The type of adder used in the 1917 Randwick Julius Tote Image of the type of adder in this building

As the above extract titled Ticket Values mentions the ticket issuer and the Adding Machines or adders, I have included an extract from the company document titled Straight Betting, which makes reference to the connection of the issuing machines which are installed at the selling windows, to the adders, one of which is shown above, in the central tote processing system of that era. It reads:

Such selling windows may also be located anywhere, as required. They can be placed in the building which contains the Totalisator, or may be a mile, or ten miles away. The only limitation to the location of issuers at a distance from the Totalisator itself is the question of minimising the amount of electrical wire required. The normal voltage used in all these machines is 110 volts, direct current, and the wire used to connect the selling machines with the Totalisator is 1/18, 600 Megohm grade insulated wire.
I find the above statement very interesting. A data transmission line in 1917 claimed to operate at a distance of 10 miles or more and utilising 110 volts DC. Firstly, I don't think many technologists would have thought data transmission dates back to 1917! Secondly accepting that data was being transmitted so long ago, it is impressive that distances in excess of 10 miles over cable was possible. Finally, it is apparent there was no OH&S considerations in those days! The previous image to the one at the top of this page, in the photo gallery shows a J1 Ticket issuing machine which transmitted this information mechanically. The electronic TIMs of my era, starting with the J22, used tri-state differential lines for long distance transmission on a racecourse giving them a high common mode rejection ratio for improved noise immunity. These lines had a differential voltage of +/- 2V to +/- 3V.

The TIM shown at the top of this page, has an arc with holes on the top, graduated with runner numbers. To select a runner number the handle is moved to the desired runner number and the handle is depressed sending a locator into the associated hole in the arc and initiating a transaction cycle. Prior to operation, the operator makes sure the radial lockout buttons at the outside perimeter of the arc are pressed in for every runner that is a scratching or a runner number corresponding to a horse number in excess of the highest runner in the race. Every valid runner number should have its corresponding radial lockout button pulled out with every other lockout button pressed in. This will allow every valid runner to be selected and every invalid runner number will not allow the sell button on the handle to be depressed because of the corresponding pushed in lockout button. As can be seen from the image, runners 10 through 24 have been locked out suggesting that the highest numbered runner in the race is 9. Number one is also locked out indicating it is a scratching. T which is also enabled allows a Test Ticket to be printed if selected.

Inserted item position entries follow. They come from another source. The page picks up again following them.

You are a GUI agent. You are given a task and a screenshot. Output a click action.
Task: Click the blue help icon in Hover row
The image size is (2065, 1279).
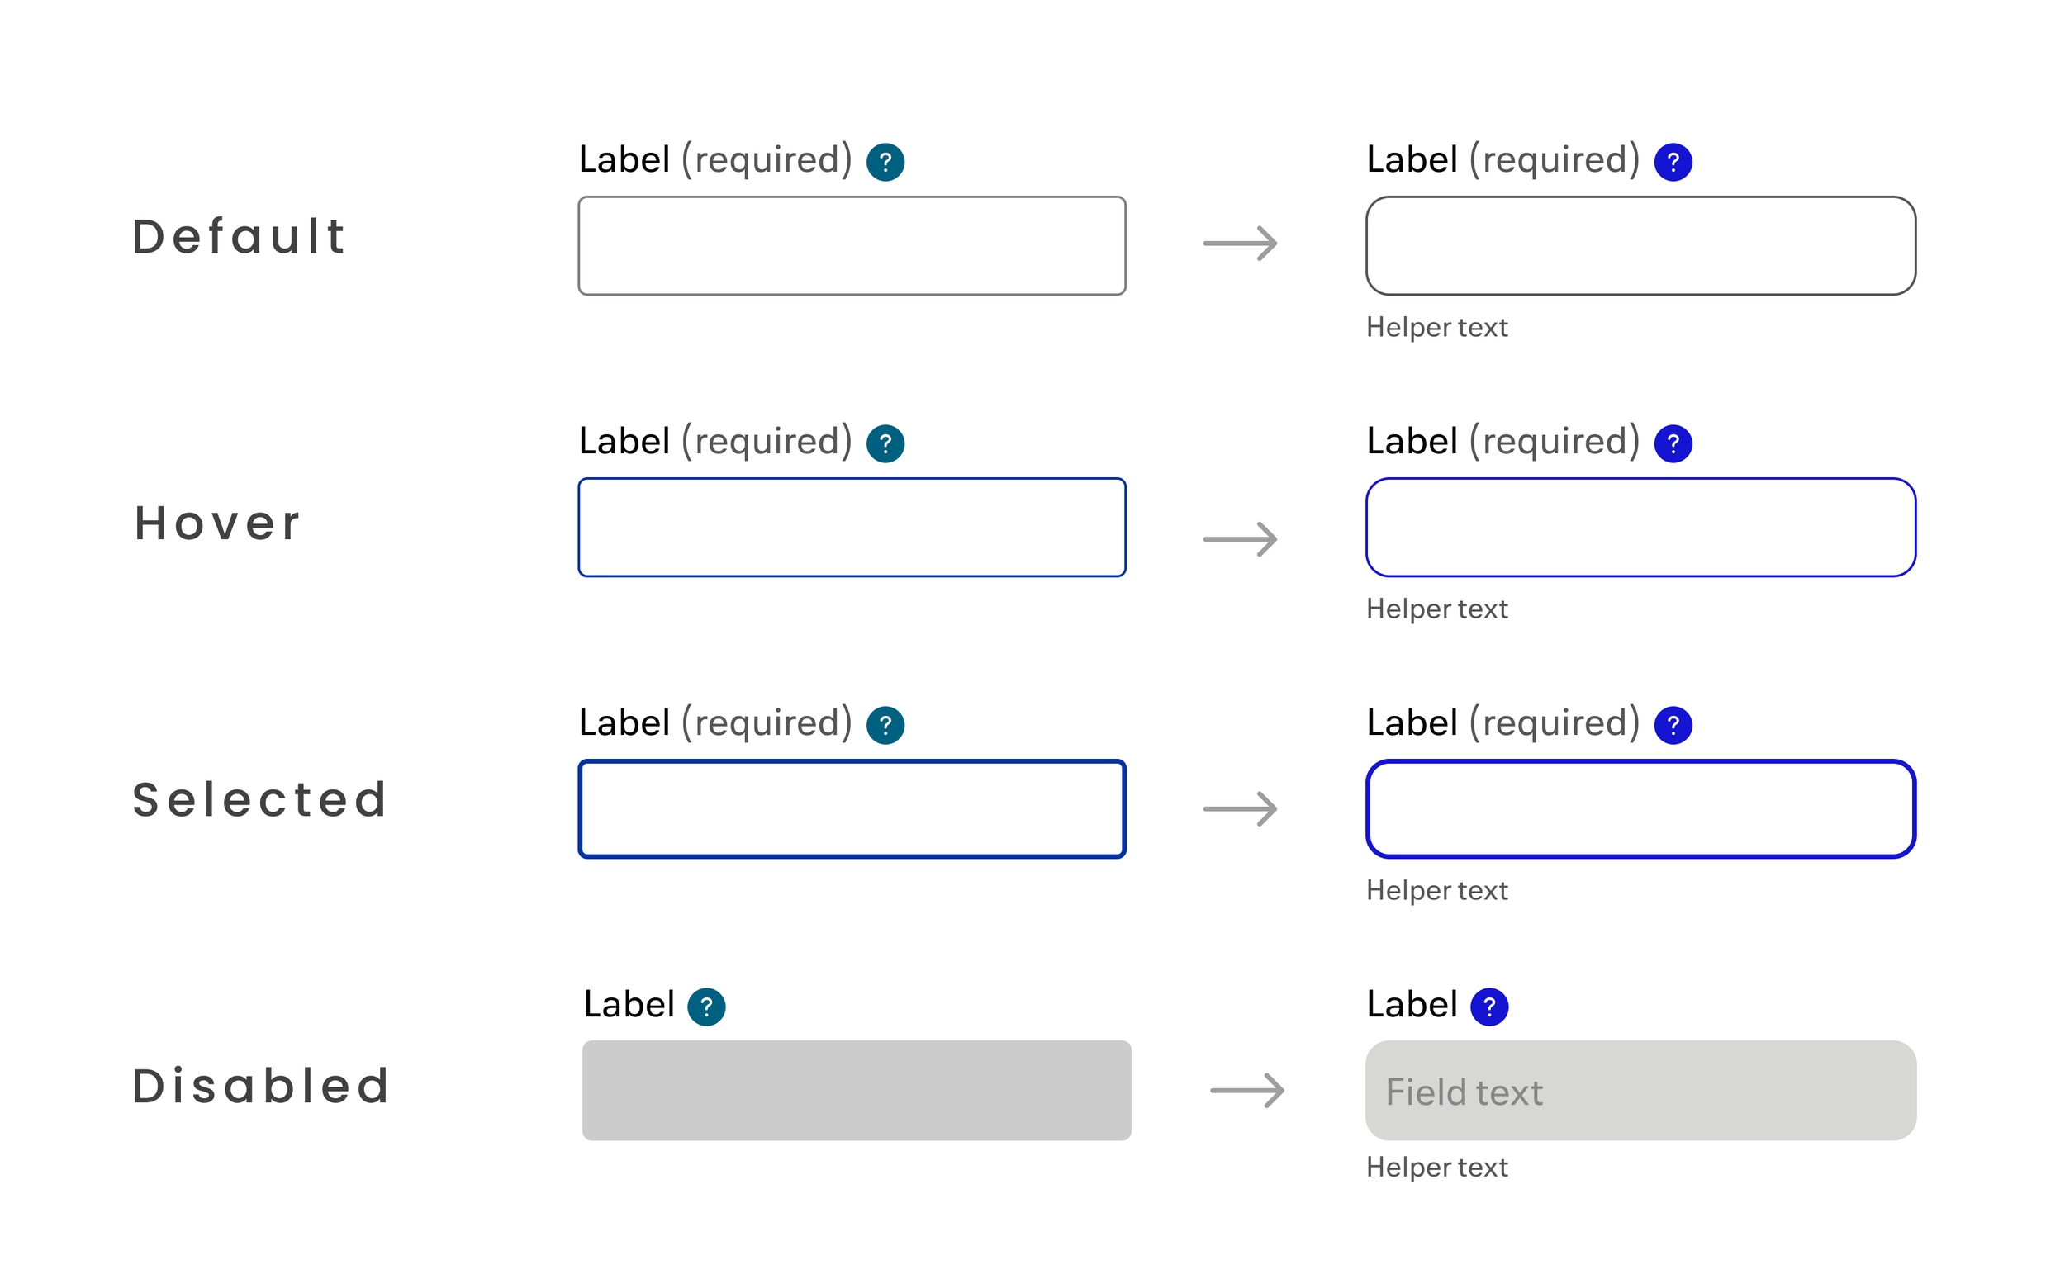(1672, 443)
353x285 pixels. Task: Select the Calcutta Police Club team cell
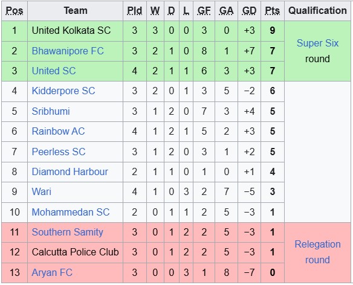pyautogui.click(x=75, y=252)
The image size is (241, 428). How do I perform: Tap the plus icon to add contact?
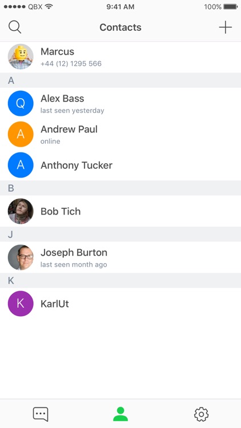(226, 27)

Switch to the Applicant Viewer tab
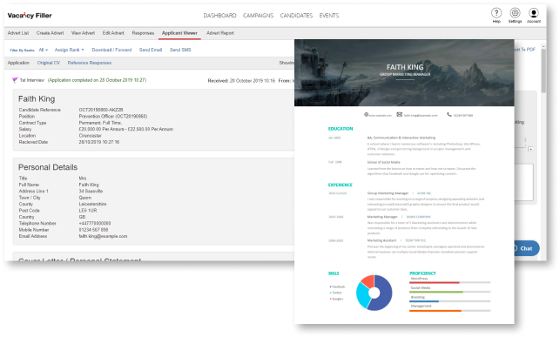click(x=179, y=33)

This must have been the first method of implementing scratchings. Later this was controlled in the machine room where every adder associated with a non runner would be disabled prohibiting a transaction cycle to be initiated from any TIM, on any adder associated with the non runner. In the end the scratchings were input into the system via a remote Raceday Control Console which disabled the selected adders at one centralised location rather than every operator entering the scratchings on their machine further minimising the possibility of error. There is an image of a Raceday Control Console in the first page of the photo gallery in the Harold Park section.

Prof. Bob Doran sent me a link in July 2016 to a New Zealand NGA̅ TAONGA Sound & Vision Wellington video clip of racing at Awapuni racecourse at Palmerston North in 1940 with reference number F33784. It shows the Julius Tote in operation there and the TIMs in use are the same type as the one shown at the top of this page.